Power of Attorney for Assets

In Ontario, a Power of Attorney for Assets is a legal document that allows an individual, referred to as the “grantor” or “donor,” to appoint someone else, known as the “attorney” or “donee,” to make financial and property-related decisions on their behalf.

The grantor grants the attorney the authority to act in their best interests and manage their assets if they become unable to do so themselves due to illness, incapacitation, or absence. Although, it may also be “in effect” if the grantor is just busy.

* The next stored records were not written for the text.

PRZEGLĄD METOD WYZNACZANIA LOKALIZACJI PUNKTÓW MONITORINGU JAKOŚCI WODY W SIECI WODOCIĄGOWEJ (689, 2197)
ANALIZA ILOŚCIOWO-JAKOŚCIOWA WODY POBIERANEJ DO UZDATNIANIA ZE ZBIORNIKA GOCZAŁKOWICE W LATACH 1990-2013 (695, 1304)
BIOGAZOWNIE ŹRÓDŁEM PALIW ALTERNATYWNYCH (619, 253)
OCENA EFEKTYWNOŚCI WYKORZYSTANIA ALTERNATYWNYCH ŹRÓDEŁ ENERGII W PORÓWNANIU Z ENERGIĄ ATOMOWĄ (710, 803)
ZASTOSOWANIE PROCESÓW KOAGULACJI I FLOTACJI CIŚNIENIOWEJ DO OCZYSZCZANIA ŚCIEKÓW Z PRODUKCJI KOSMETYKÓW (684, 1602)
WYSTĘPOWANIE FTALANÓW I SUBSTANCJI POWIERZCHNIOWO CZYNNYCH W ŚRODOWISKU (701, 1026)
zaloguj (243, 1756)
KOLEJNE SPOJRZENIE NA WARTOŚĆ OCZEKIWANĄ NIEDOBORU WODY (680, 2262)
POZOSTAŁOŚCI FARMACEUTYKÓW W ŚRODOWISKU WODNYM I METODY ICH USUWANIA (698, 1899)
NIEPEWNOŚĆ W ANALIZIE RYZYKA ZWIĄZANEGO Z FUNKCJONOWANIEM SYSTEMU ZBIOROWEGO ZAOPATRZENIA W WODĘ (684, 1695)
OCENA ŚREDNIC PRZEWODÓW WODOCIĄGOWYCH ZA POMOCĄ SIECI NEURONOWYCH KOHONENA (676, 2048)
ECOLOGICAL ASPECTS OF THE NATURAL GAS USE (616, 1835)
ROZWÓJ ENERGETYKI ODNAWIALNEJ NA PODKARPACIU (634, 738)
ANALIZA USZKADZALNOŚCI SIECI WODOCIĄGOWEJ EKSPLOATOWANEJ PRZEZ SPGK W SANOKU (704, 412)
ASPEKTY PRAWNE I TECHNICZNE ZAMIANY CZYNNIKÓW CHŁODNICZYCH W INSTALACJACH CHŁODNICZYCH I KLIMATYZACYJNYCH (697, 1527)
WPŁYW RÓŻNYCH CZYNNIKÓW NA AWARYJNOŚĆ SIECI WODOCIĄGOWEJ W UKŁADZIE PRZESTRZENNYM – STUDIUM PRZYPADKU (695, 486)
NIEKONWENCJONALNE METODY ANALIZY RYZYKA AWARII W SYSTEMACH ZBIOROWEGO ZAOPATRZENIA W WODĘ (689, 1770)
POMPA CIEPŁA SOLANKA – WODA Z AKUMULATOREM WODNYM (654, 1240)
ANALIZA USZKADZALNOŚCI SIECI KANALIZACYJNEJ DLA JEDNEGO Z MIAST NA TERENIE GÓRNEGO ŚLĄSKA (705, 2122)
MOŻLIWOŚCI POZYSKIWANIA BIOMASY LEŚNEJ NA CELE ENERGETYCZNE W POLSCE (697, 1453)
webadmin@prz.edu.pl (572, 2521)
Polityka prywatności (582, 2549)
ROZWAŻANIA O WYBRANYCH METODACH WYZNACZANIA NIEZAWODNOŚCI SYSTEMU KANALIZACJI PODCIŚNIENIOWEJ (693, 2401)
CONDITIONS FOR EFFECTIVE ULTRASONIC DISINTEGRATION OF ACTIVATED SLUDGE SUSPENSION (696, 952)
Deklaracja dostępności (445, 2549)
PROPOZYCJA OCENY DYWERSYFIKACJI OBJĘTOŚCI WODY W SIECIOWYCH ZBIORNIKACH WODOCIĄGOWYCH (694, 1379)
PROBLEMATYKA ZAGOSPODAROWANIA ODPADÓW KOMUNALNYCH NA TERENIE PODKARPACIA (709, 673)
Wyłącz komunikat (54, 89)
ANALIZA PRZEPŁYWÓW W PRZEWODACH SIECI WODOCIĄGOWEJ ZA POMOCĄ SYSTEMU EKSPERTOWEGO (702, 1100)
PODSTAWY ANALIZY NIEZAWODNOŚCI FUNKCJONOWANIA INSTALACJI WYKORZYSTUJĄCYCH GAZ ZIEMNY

Here are some key points to understand about a Power of Attorney for Assets in Ontario:

  1. Types of Power of Attorney: In Ontario, there are two types of Power of Attorney for Assets: a Continuing Power of Attorney for Property and a Non-Continuing Power of Attorney for Property. A Continuing Power of Attorney remains in effect even if the grantor becomes mentally incapable, while a Non-Continuing Power of Attorney terminates if the grantor becomes mentally incapable.
  • Grantor’s Capacity: The grantor must have the mental capacity to understand the nature and consequences of the Power of Attorney at the time of its creation. It is essential to create a Power of Attorney while the grantor is still capable of making decisions for themselves.
  • Attorney’s Authority: The attorney’s authority can cover a wide range of financial matters, including managing bank accounts, paying bills, making investment decisions, selling or buying property, and managing other assets. The specific powers granted can be defined in the document, allowing the grantor to customize the scope of the attorney’s authority. For example, the authority could be defined and restricted to one property like 123 Main Street.
  • Multiple Attorneys: The grantor can appoint multiple attorneys and specify if they can act jointly (requiring all attorneys to agree) or severally (allowing each attorney to act independently). The document should also outline the order of priority if one attorney is unable or unwilling to act.
  • Witnessing and Signing: A Power of Attorney for Assets must be in writing and signed by the grantor in the presence of two witnesses. The witnesses must also sign the document to confirm that they witnessed the grantor’s signature. In the 1980’s only one witness was required. Those Powers of Attorney are still valid.
  • Revocation and Termination: The grantor can revoke or cancel the Power of Attorney at any time as long as they have the capacity to do so. It can also be terminated upon the grantor’s death, bankruptcy, or divorce, unless specified otherwise in the document.
  • Duties and Responsibilities: Attorneys have a fiduciary duty to act in the best interests of the grantor, manage their assets responsibly, and keep accurate records of all transactions made on their behalf. They must avoid any conflicts of interest and act with honesty, integrity, and diligence. Fiduciary duties at common law apply.
  • Guardianship Applications: If someone becomes incapable of managing their assets and does not have a Power of Attorney in place, their family or friends may need to apply for guardianship through the court. This process can be time-consuming, expensive, and may not align with the grantor’s preferences.

Consultation with a lawyer or legal professional in Ontario to ensure that a Power of Attorney for Assets is properly created, executed, and meets all legal requirements makes good sense. Also, this will ensure that your witnesses are independent and that the lawyer confirms that you possessed the appropriate level of mental capacity at the time.